Install dependencies

%%time
import sys

IN_COLAB = "google.colab" in sys.modules
print("Running Notebook in Google Colab" if IN_COLAB else "Running Notebook locally")

if IN_COLAB:
    # Since Google Colab has preinstalled libraries like tensorflow and numba, we create a folder called feluda_custom_venv and isolate the environment there.
    # This is done to avoid any conflicts with the preinstalled libraries.
    %pip install uv
    !mkdir -p /content/feluda_custom_venv
    !uv pip install --target=/content/feluda_custom_venv --prerelease allow feluda feluda-image-vec-rep feluda-dimension-reduction feluda-cluster-embeddings opencv-python matplotlib > /dev/null 2>&1

    sys.path.insert(0, "/content/feluda_custom_venv")
else:
    !uv pip install feluda feluda-image-vec-rep feluda-dimension-reduction feluda-cluster-embeddings opencv-python matplotlib > /dev/null 2>&1

import os
import tarfile
from pathlib import Path

import cv2
import matplotlib.pyplot as plt
import numpy as np
from huggingface_hub import hf_hub_download
from tqdm.notebook import tqdm

from feluda.factory import ImageFactory

We’ll use three operators for this example:

ImageVecRep for extracting image embeddings using ResNet18
DimensionReduction for reducing high-dimensional embeddings to 2D
ClusterEmbeddings for clustering the reduced embeddings

from feluda.operators import ClusterEmbeddings, DimensionReduction, ImageVecRep

# Initialize operators
image_vec_operator = ImageVecRep()
dimension_reduction_operator = DimensionReduction("umap", {
    "n_components": 2,
    "n_neighbors": 15,
    "min_dist": 0.1,
    "random_state": 42
})

#### Goals
1 > In the notebook setup text, which operator is used to extract image embeddings with ResNet18?
2 > Rewrite the part of the notebook setup text that opens with the words containing "Install dependencies" and closes with "the environment there.", replacing "Running Notebook" with "Executing Notebook".

Entries for locating text and elements:

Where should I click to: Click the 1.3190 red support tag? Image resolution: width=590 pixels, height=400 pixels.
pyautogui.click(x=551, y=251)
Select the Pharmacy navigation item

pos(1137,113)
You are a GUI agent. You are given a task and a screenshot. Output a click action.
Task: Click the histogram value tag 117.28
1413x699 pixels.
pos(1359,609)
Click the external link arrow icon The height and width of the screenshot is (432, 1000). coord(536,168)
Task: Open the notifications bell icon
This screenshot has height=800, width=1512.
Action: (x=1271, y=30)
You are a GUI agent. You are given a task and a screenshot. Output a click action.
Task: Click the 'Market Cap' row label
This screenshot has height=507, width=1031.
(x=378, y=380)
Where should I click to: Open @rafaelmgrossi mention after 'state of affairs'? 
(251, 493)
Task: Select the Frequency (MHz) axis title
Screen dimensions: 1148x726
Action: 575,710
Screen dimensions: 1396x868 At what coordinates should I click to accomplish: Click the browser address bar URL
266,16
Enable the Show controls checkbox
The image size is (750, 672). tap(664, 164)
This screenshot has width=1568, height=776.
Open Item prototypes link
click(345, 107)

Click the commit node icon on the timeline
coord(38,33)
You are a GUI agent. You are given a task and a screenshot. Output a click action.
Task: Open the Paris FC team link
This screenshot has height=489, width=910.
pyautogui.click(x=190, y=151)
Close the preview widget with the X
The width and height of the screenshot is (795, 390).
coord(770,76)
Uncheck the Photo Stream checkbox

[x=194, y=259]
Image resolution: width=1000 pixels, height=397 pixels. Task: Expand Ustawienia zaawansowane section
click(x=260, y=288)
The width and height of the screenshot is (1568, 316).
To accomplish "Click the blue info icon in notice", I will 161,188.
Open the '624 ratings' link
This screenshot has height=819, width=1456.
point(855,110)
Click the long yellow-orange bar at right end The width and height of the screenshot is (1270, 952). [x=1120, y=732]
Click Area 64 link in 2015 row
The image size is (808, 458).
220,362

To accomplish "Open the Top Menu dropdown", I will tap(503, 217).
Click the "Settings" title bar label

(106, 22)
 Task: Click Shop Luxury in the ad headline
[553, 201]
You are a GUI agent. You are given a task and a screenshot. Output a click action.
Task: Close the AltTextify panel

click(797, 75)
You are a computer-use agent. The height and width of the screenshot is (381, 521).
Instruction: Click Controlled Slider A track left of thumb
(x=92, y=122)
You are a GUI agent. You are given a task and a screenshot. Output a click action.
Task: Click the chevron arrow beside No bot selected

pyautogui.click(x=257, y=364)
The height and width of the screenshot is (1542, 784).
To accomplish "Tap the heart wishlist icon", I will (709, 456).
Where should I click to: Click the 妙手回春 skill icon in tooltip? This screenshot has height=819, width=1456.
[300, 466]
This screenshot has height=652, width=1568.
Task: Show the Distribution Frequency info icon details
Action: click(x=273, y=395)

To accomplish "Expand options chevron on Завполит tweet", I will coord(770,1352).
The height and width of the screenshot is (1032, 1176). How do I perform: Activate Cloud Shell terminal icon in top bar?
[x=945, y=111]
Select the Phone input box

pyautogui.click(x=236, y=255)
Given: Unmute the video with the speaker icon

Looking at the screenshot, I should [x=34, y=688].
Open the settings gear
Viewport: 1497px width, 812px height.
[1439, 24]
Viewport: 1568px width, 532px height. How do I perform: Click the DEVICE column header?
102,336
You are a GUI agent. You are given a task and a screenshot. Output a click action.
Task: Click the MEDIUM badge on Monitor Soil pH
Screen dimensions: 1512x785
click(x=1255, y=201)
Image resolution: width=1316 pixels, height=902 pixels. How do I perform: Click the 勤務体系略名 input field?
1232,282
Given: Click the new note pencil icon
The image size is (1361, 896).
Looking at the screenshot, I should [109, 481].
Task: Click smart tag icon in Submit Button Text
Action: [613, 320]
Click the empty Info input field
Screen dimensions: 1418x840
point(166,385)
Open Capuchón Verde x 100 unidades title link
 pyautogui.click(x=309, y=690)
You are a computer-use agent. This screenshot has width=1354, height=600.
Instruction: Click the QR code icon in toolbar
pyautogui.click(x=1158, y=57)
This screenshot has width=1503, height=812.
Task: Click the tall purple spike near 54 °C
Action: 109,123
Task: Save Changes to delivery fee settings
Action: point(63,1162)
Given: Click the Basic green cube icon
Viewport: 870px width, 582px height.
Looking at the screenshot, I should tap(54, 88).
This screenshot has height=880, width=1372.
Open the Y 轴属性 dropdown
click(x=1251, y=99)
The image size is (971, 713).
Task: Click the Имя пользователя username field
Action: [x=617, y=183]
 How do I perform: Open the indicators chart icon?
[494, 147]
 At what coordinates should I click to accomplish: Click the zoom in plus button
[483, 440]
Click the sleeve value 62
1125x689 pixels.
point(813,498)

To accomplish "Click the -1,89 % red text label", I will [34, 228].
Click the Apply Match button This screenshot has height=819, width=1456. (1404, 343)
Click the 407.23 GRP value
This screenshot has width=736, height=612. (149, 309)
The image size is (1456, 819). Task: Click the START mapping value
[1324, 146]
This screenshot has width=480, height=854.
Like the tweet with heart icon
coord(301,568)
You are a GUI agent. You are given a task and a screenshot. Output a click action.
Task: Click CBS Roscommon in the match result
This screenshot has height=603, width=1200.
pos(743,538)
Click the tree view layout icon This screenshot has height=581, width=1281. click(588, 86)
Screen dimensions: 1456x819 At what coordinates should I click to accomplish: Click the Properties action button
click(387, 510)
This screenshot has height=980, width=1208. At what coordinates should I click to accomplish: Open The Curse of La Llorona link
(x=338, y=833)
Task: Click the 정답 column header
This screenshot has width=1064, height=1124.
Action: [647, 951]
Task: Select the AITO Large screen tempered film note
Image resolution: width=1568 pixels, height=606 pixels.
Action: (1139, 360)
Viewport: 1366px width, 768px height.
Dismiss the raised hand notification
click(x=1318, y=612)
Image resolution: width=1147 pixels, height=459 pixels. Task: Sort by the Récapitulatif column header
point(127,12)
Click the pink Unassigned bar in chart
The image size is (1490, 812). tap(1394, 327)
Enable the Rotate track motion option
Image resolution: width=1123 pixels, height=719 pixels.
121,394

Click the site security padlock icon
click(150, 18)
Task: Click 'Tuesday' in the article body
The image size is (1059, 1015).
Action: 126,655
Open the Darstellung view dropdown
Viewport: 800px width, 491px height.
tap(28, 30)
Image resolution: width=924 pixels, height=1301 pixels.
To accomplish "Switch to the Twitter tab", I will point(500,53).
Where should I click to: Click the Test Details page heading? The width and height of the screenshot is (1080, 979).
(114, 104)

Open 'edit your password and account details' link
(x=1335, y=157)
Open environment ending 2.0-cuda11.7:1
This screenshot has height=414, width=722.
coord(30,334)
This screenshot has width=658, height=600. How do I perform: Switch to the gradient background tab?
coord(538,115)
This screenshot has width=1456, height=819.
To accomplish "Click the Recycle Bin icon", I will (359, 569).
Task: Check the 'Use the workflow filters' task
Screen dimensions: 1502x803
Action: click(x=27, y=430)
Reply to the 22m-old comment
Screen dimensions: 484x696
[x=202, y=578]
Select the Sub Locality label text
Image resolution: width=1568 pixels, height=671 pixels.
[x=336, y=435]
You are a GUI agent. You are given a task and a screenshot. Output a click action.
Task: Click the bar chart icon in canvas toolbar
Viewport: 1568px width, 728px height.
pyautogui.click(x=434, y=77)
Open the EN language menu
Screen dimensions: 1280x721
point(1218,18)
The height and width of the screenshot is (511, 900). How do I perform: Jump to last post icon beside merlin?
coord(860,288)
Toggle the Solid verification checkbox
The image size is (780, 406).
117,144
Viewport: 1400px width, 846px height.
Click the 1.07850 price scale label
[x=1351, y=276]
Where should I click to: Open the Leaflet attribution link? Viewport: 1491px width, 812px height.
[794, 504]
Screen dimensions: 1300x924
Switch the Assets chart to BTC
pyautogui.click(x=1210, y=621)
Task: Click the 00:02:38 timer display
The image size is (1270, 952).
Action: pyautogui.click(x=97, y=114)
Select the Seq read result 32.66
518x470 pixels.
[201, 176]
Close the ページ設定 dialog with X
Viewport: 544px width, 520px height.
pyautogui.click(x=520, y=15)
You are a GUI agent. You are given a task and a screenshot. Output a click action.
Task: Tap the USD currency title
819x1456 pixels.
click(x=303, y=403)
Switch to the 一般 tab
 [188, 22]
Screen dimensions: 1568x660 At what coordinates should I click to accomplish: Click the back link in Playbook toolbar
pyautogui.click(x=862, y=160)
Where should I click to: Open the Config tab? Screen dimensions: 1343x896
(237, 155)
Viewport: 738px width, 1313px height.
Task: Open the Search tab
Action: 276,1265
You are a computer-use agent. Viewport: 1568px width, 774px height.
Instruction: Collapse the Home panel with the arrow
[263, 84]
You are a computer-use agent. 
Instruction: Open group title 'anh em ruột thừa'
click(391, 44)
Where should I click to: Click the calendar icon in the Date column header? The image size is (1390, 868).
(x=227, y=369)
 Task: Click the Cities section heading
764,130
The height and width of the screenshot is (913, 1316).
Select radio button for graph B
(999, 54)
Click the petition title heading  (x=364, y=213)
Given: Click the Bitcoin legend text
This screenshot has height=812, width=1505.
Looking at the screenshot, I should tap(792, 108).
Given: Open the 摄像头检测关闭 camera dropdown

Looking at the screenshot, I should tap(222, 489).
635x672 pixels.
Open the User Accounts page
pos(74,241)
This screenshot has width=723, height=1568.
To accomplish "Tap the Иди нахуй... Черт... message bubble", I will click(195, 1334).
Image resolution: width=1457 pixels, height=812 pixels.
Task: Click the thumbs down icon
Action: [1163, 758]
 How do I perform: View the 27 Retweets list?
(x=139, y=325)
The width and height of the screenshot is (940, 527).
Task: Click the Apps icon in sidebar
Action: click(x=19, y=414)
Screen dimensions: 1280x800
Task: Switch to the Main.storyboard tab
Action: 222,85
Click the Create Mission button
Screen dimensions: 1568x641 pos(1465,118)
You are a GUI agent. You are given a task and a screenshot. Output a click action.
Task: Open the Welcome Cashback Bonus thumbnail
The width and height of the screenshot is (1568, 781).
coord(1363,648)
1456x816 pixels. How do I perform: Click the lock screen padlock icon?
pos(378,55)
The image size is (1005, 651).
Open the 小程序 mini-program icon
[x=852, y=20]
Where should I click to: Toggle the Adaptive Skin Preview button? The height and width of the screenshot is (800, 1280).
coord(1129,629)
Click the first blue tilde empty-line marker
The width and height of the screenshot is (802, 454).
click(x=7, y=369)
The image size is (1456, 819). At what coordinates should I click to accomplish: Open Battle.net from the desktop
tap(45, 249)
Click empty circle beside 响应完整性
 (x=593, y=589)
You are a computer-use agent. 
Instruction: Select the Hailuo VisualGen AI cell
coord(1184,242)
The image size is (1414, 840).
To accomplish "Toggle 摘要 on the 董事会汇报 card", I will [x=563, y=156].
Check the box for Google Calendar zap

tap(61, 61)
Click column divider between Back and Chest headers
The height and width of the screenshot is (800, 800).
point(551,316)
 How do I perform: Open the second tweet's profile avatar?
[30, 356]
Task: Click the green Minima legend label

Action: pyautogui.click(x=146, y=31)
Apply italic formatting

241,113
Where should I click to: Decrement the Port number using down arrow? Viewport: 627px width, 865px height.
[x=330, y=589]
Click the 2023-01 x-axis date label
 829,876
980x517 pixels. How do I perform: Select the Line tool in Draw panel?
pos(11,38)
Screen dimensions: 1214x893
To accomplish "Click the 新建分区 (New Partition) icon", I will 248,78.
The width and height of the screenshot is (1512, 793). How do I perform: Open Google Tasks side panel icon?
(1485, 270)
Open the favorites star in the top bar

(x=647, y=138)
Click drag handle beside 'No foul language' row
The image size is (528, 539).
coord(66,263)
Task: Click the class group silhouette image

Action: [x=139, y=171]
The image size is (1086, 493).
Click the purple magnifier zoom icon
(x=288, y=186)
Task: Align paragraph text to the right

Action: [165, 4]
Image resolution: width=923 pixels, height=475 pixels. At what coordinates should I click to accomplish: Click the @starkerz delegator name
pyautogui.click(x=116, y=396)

#### Results of the exercise
1 > ImageVecRep

2 >
Install dependencies

%%time
import sys

IN_COLAB = "google.colab" in sys.modules
print("Executing Notebook in Google Colab" if IN_COLAB else "Executing Notebook locally")

if IN_COLAB:
    # Since Google Colab has preinstalled libraries like tensorflow and numba, we create a folder called feluda_custom_venv and isolate the environment there.